Le 15 février dernier, un nouvel arrêté ministériel était publié, modifiant le cahier des charges des centres d'accueil de demandeurs d'asile (CADA). Ainsi, le taux d'encadrement passait à un salarié pour 15 résidents maximum, après plus de 15 ans de régression dans ce domaine (passage d'un salarié pour 10 résidents à un pour 20 maximum, multiplication des dispositifs diminuant la qualité du suivi social et de l'hébergement, création de dispositifs servant à rémunérer des investisseurs privés). C'était une des rares avancées de cet arrêté. Sur ce point, nous pouvions y voir une reconnaissance du travail fourni face à des difficultés croissantes (situations sanitaires de plus en plus dramatiques, turn-over plus que doublé).

Le Ministère n'a pas accompagné ce nouveau taux d'encadrement des moyens financiers nécessaires à sa mise en oeuvre. Face à cela, la Direction d'Adoma (premier opérateur de l’asile en France) a exercé un lobbying pour que l’arrêté soit supprimé. Le Ministère a finalement informé Adoma par mail de la publication d’un nouvel arrêté correctif qui revient au taux initial.

La qualité de l'accueil et le suivi des demandeurs d'asile présentent certes un coût pour l'Etat. Mais les diminuer est un mauvais calcul à moyen terme.
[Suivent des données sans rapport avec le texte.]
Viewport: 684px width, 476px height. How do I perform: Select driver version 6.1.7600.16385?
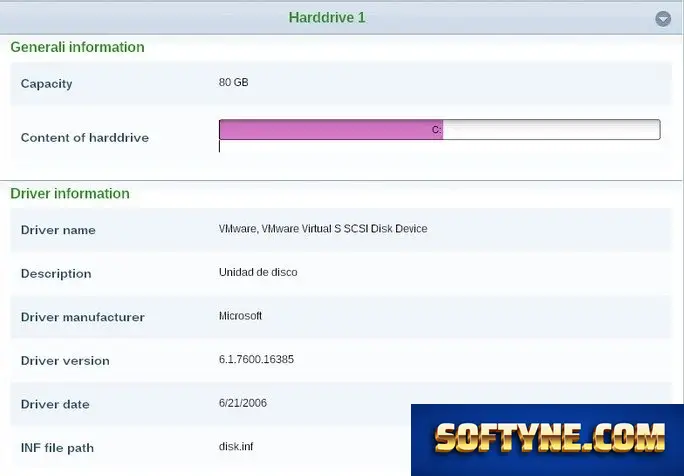pos(256,360)
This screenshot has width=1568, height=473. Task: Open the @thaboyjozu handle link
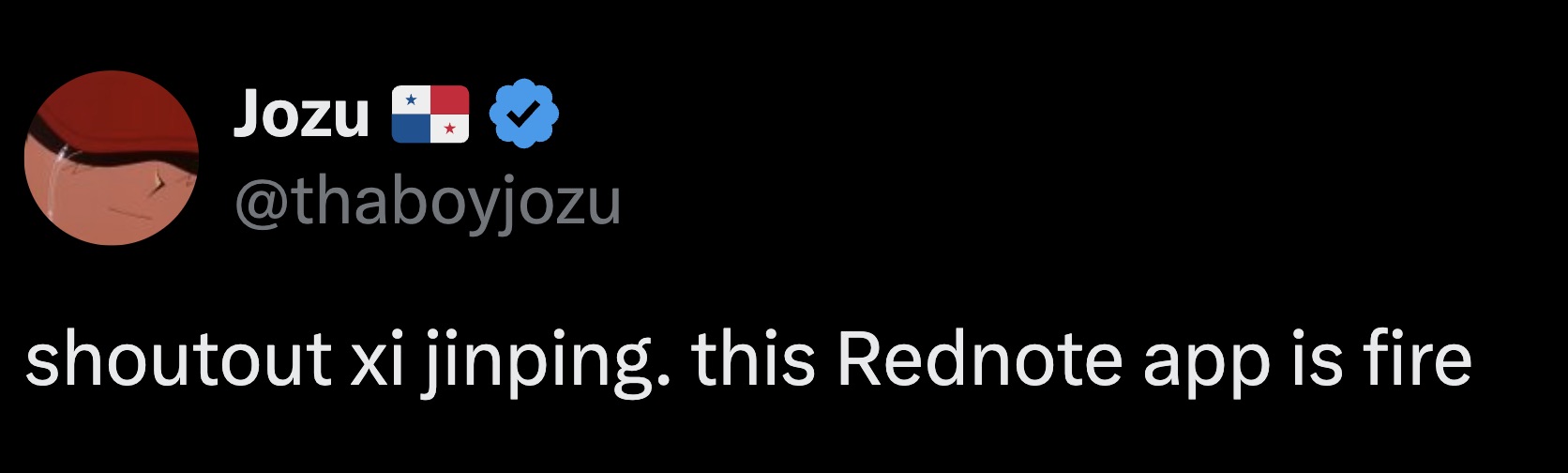point(428,201)
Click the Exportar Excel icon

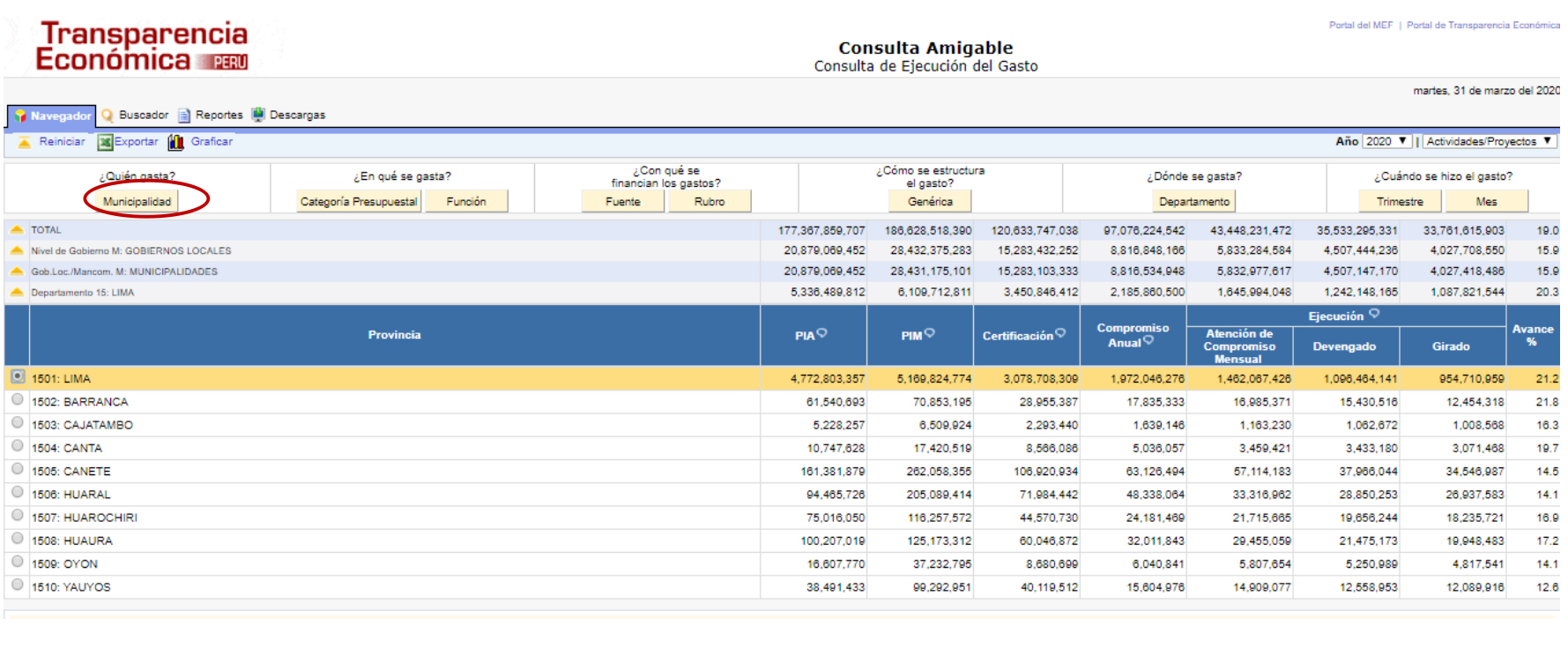(x=105, y=142)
Ces hommes et ces femmes, ces enfants, qui seront pour partie amenés à rester sur notre territoire, auront comme première expérience de leur vie en France leur accueil en CADA. C'est grâce au travail des salariés et des bénévoles qu'ils apprendront nos valeurs républicaines, notre fonctionnement administratif, notre langue et leurs droits comme leurs devoirs. Diminuer ce suivi a des conséquences à moyen et long terme sur leur insertion dans notre société, leur connaissance du monde du travail, leur capacité à devenir des citoyens autonomes et responsables. Cela a donc aussi un coût pour la société, bien que moins visible immédiatement.

Nous, salariés travaillant avec les demandeurs d'asile, bénévoles intervenant auprès d'eux, simples citoyens sensibles à la protection des réfugiés, demandons donc le maintien de ce nouveau taux d'encadrement. II en va de l'avenir de dizaines de milliers de demandeurs d'asile, mais aussi des conditions de travail de centaines de salariés, pour lesquels les burn out se multiplient. Nous demandons que soit donné aux CADA les moyens de remplir leurs missions. Nous demandons que tous les dispositifs d'accueil de demandeurs d'asile soient alignés sur les normes des CADA, pour assurer à tous les demandeurs d’asile une égalité de traitement et un accueil digne.